I can't understand the bad performance:
#threads |time in s|Efficiency
1.0000 93.1989 1.0000
2.0000 80.0887 0.5818
3.0000 76.6610 0.4052
4.0000 87.3170 0.2668
5 Commenti
Benny Hartwig
il 2 Ago 2021
Hi Marko,
thank you very much for the hint. I managed to connect the M1 Mini 8gb to all eight cores and run the benchmark run again. However, I needed to make some changes to the exercise to get a better understanding of the performance:
N = smallest_multiple(max(maxThreads,8))*1000*5 % increase the size of the loop
evalc('parpool(''local'',k)'); % activate before tic toc (otherwise dilutes time keeping)

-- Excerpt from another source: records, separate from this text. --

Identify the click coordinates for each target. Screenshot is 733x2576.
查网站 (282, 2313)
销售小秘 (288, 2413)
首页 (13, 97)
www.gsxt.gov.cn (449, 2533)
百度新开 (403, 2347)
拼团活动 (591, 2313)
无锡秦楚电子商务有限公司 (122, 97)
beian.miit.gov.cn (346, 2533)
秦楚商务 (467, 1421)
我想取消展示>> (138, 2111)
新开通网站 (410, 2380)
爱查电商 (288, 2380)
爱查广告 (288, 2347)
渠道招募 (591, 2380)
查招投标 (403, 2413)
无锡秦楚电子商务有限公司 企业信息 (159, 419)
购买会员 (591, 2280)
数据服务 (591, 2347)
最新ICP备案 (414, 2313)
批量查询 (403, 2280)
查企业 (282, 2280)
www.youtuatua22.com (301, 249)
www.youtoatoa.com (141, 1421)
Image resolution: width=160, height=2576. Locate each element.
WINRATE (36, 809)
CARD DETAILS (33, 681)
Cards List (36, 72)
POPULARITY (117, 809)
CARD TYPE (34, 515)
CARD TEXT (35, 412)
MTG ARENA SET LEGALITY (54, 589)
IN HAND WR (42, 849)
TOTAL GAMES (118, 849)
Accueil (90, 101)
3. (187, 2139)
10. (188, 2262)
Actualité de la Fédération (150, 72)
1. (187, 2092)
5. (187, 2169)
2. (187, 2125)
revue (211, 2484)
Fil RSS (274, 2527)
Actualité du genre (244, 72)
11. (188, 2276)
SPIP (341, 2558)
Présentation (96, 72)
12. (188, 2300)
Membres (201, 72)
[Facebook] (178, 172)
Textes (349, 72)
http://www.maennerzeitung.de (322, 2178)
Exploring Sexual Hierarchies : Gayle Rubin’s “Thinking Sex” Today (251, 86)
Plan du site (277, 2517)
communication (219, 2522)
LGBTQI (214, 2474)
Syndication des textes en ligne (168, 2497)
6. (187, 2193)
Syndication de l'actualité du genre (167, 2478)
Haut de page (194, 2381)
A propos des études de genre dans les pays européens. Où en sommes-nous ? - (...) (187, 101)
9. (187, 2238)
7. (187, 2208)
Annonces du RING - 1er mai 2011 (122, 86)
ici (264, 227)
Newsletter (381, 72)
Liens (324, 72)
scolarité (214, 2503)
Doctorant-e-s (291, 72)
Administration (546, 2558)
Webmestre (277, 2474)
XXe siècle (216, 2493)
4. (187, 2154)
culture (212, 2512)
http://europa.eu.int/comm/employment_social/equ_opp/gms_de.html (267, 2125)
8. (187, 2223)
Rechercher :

parfor n = 1:N*k % scale the loop by the number of threads s.t. every worker has to finish N jobs
y(n) = max(svd(randn(10))); % reduce size of the random matrix to contain memory pressure
end
result(k,2)=toc/k; % divide total time by the number of workers
#threads |time in s|Efficiency
1.0000 33.1795 1.0000
2.0000 17.1001 0.9702
3.0000 11.8776 0.9312
4.0000 9.2032 0.9013
5.0000 8.4971 0.7810
6.0000 7.7836 0.7105
7.0000 7.2541 0.6534
8.0000 7.1321 0.5815
So its seems that the efficiency cores also improve the performance but are a bit slower than the performance cores. Moreover, the chart on memory pressure indicates that these efficiency numbers might be downward biased because the memory usage turned yellow during the run with 5 to 8 threads. With 1 to 4 threads, the memory useage was always green.
So it probably pays off to get the model with 16gb of ram as the ram consumption of the parfor loop increases quite strongly when you add more workers. Maybe this problem could be solved when Matlab runs natively on the M1.